There is a team deep in Reality Labs (RL) Research tasked with inventing the future of interaction in augmented and virtual reality. They aren’t just looking a couple of years down the road. They’re casting a vision — based on their expertise in highly technical fields — for what our digital worlds will look like in 10 to 15 years. Their job is to then create the future technology people will need for frictionless interaction with those worlds.
The work these researchers, engineers, and designers are doing is long-term research and development. In fact, it’s so novel that they are — in some cases — inventing entirely new domains of scientific research. The resulting technologies have the potential to not only fundamentally alter the course of augmented and virtual reality but to potentially influence fields as diverse as medicine and space travel.
This is the epicenter of the next era of human-computer interaction — a bold research project designed to tackle one of the central challenges of the metaverse: How do we touch the virtual world?
Touching the digital world with haptic gloves
Imagine working on a virtual 3D puzzle with a friend’s ultra-realistic 3D avatar. As you pick up a virtual puzzle piece from the table, your fingers automatically stop moving as you feel it within your grasp. You feel the sharpness of the cardboard’s edges and the smoothness of its surface as you hold it up for closer inspection, followed by a satisfying snap as you fit it into place.

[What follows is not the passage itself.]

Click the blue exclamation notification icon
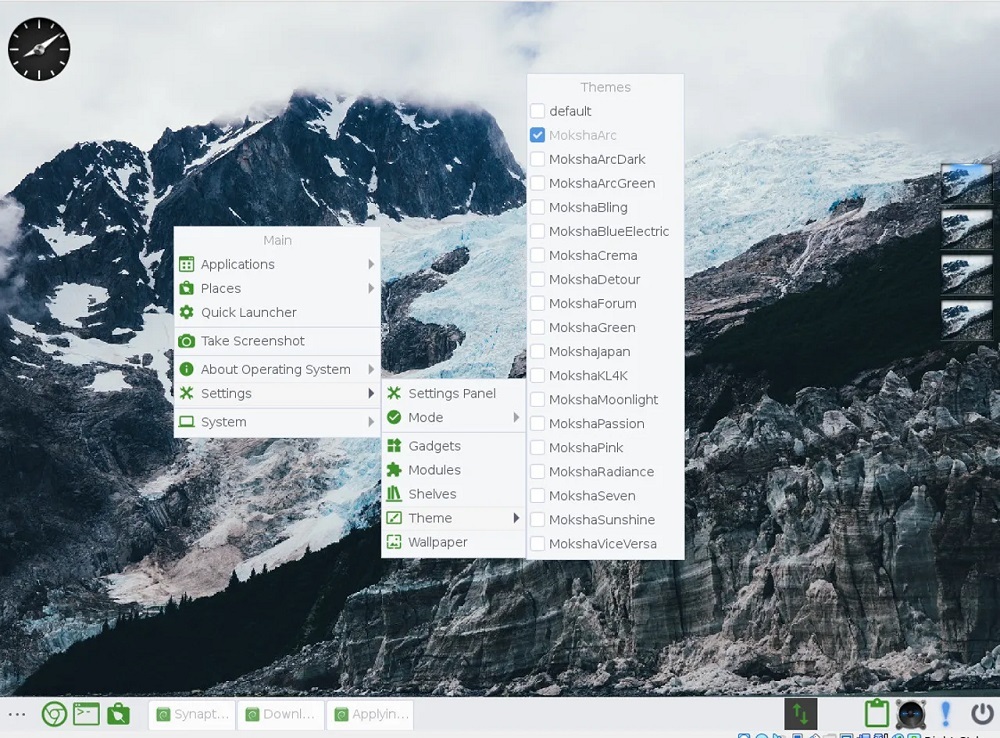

Now imagine sitting down to work at a café and having a virtual screen and keyboard appear in front of you. The virtual keyboard conforms to the size of your hands and the space you have available, and it’s easily personalized to suit your preferences. You can feel the click of each keystroke, as well as the edges of the virtual keys on your fingertips, making it as easy as typing on a perfectly-sized physical keyboard.

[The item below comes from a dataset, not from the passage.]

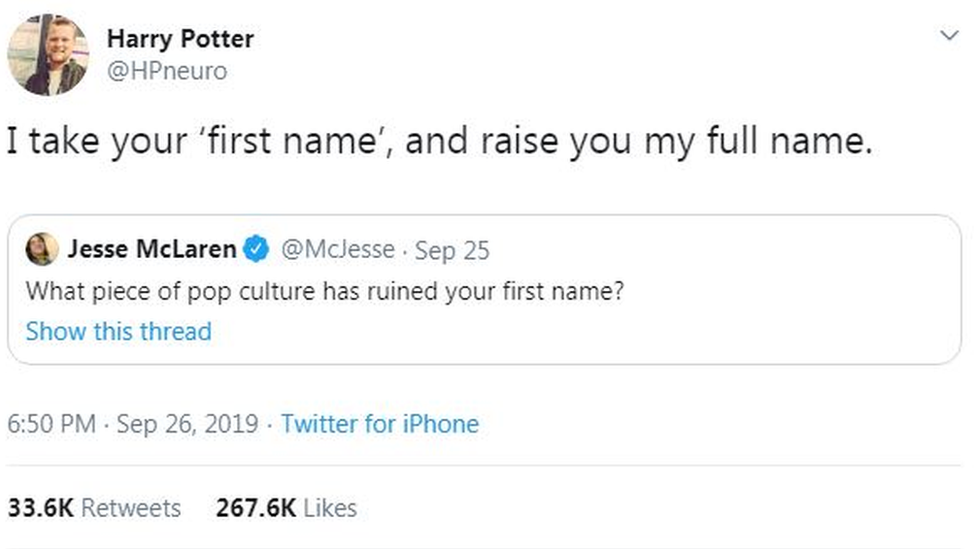Click the blue verified badge
Image resolution: width=976 pixels, height=549 pixels.
pos(256,249)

How would these experiences enhance your connection to the virtual world? What would they do for your ability to be productive or perform any action in the metaverse?

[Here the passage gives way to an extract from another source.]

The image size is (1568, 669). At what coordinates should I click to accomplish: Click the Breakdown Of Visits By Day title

The closest experience we have to this today is hand tracking on Quest, which lets you see a digital version of your hands in VR and manipulate virtual objects, but without actually feeling them in your hands. While this ability to use your hands directly in VR is a vast improvement over Touch controllers, without haptic feedback, we simply can’t be as dexterous in the virtual world as in the real world. The goal of this research is to change that.